# İstenen iş
Aşağıdaki gezi yazısında "St. Pierre sizi" ifadesinden "muhakkak ziyaret ediniz." ifadesine kadar uzanan kısmı hiçbir değişiklik yapmadan kopyalayın.

____ Metin bölümü

Paylaş
Jean Cocteau belki Fransa'nın en uçuk sanatçısı (1898-1963). Ressam, tasarımcı, grafik sanatçısı, yazar, oyun yazarı ve film yönetmeni.
Fırtınalı homoseksüel ilişkileri ve afyon bağımlılığı ile hep kolkola engebeli hayatında. İlk durağımız Cocteau’nun duvarlarını süslediği balıkçı barınağından bozma bir şapel.
St. Pierre sizi çok şaşırtacak. 16. Yüzyıldan kalma şapel, 1957 ye kadar balıkçıların ağlarını, oltalarını depo ettikleri bir barınakken, Cocteau buraya el atmış ve hayatımda gördüğüm ve belki de göreceğim en tuhaf Kilise tasarımını gerçekleştirmiş. Balıkçıların koruyucu azizi St. Pierre’in hayatından evreler çizilmiş duvara. Sabah kahvenizi sahilde aldıktan sonra içinize sindirerek geziniz şapel’I, sabah 10.00'da açılıyor. Cocteau ilginizi çekerse ki, eminim çekecektir, bir başka zaman Menton’daki müzesini muhakkak ziyaret ediniz.
Fransa’nın ve Avrupa’nın Muhteşem Şehirlerinde İndirimli Tatiller
İkinci durağımız 'Village Eze'. Bir kartal yuvası gibi kayaların üzerine bir kale. Kale kapısında, "1543 yılında Muhteşem Süleyman’ın emri ile Kızıl Sakal (Barbaros) bu kaleyi Savoy dükalığından (İtalyanlar’dan) alıp Fransa Kralı 1. Fransuva’ya teslim etmiştir” şeklinde bir plaket. Kemerli ana kapıdan girer girmez harikalar diyarına bir yolculuk başlıyor. Ardı ardına sanat galerileri, şirin café ler, parlak çiçek kokularıyla süslü taş duvarlar. En tepede 'Egzotik kaktüs bahçesi'nde kaktüsler arasında modern heykeller nefes kesen manzara ile kucak kucağa. Karnınız acıktı ve cüzdanda biraz tombul ise 2 Michelin yıldızlı 'La Chevre d’Or' (Altın Keçi) lokantasında bir öğle yemeği alabilirsiniz. Yola devam edip beton yığını Monaco’yu gönül rahatlığı ile geçerseniz İtalya’ya varacaksınız.
İtalya’da güneşi yakalarsanız ne ala, hemen ısıtın iliklerinizi...

________
____ Sağlanan veriler

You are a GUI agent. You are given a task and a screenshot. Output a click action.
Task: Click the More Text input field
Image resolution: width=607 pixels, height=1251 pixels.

________

# Görevin sonucu
St. Pierre sizi çok şaşırtacak. 16. Yüzyıldan kalma şapel, 1957 ye kadar balıkçıların ağlarını, oltalarını depo ettikleri bir barınakken, Cocteau buraya el atmış ve hayatımda gördüğüm ve belki de göreceğim en tuhaf Kilise tasarımını gerçekleştirmiş. Balıkçıların koruyucu azizi St. Pierre’in hayatından evreler çizilmiş duvara. Sabah kahvenizi sahilde aldıktan sonra içinize sindirerek geziniz şapel’I, sabah 10.00'da açılıyor. Cocteau ilginizi çekerse ki, eminim çekecektir, bir başka zaman Menton’daki müzesini muhakkak ziyaret ediniz.